Re: [patch 45/99] mm: unmapped page migration avoid unmap+remap overhead

From: Hugh Dickins
Date: Sat Dec 13 2014 - 22:24:17 EST


On Sat, 13 Dec 2014, Davidlohr Bueso wrote:
> On Fri, 2014-12-12 at 16:56 -0800, akpm@xxxxxxxxxxxxxxxxxxxx wrote:
> > From: Hugh Dickins <hughd@xxxxxxxxxx>
> > Subject: mm: unmapped page migration avoid unmap+remap overhead
> >
> > Page migration's __unmap_and_move(), and rmap's try_to_unmap(), were
> > created for use on pages almost certainly mapped into userspace. But
> > nowadays compaction often applies them to unmapped page cache pages: which
> > may exacerbate contention on i_mmap_rwsem quite unnecessarily, since
> > try_to_unmap_file() makes no preliminary page_mapped() check.
> >
> > Now check page_mapped() in __unmap_and_move(); and avoid repeating the
> > same overhead in rmap_walk_file() - don't remove_migration_ptes() when we
> > never inserted any.
> >
> > (The PageAnon(page) comment blocks now look even sillier than before, but
> > clean that up on some other occasion.

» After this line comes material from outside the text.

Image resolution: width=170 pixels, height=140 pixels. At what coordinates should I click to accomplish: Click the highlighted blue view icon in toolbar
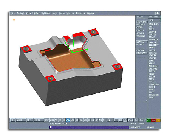(x=68, y=120)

And note in passing that
> > try_to_unmap_one() does not use a migration entry when PageSwapCache, so
> > remove_migration_ptes() will then not update that swap entry to newpage
> > pte: not a big deal, but something else to clean up later.)
> >
> > Davidlohr remarked in "mm,fs: introduce helpers around the i_mmap_mutex"
> > conversion to i_mmap_rwsem, that "The biggest winner of these changes is
> > migration": a part of the reason might be all of that unnecessary taking
> > of i_mmap_mutex in page migration;
>
> Yeah, this is making a lot of sense.
>
> > and it's rather a shame that I didn't
> > get around to sending this patch in before his - this one is much less
> > useful after Davidlohr's conversion to rwsem, but still good.
>
> Now that I have some free hardware, I did some testing to consider this
> patch for some SLE kernels (which still has the i_mmap mutex), and it
> sure relieves a lot of the overhead/contention. On a 60-core box with a
> file server benchmark we increase throughput by up to 60-70%:
>
> new_fserver-61 21456.59 ( 0.00%) 35875.59 ( 67.20%)
> new_fserver-121 22335.16 ( 0.00%) 38037.28 ( 70.30%)
> new_fserver-181 23280.22 ( 0.00%) 39518.54 ( 69.75%)
> new_fserver-241 23194.88 ( 0.00%) 39065.85 ( 68.42%)
> new_fserver-301 23135.30 ( 0.00%) 38464.88 ( 66.26%)
> new_fserver-361 22922.97 ( 0.00%) 38115.74 ( 66.28%)
> new_fserver-421 22841.84 ( 0.00%) 37859.06 ( 65.74%)
> new_fserver-481 22643.83 ( 0.00%) 37751.59 ( 66.72%)
> new_fserver-541 22620.21 ( 0.00%) 37036.09 ( 63.73%)
> new_fserver-601 22593.85 ( 0.00%) 36959.11 ( 63.58%)
> new_fserver-661 22434.81 ( 0.00%) 36629.28 ( 63.27%)
> new_fserver-721 22219.68 ( 0.00%) 36128.16 ( 62.60%)
> new_fserver-781 22134.90 ( 0.00%) 35893.50 ( 62.16%)
> new_fserver-841 21901.59 ( 0.00%) 35826.33 ( 63.58%)
> new_fserver-901 21911.80 ( 0.00%) 35285.66 ( 61.03%)
> new_fserver-961 21810.72 ( 0.00%) 35253.62 ( 61.63%)
>
> Anyway, it's already picked up by Linus, but thought it would be nice to
> have actual data.

Wow, thanks a lot, Davidlohr: that's really helpful and interesting.
I just did the patch as a source-inspection thing, and never got to
measure anything. Well worth backporting, yes.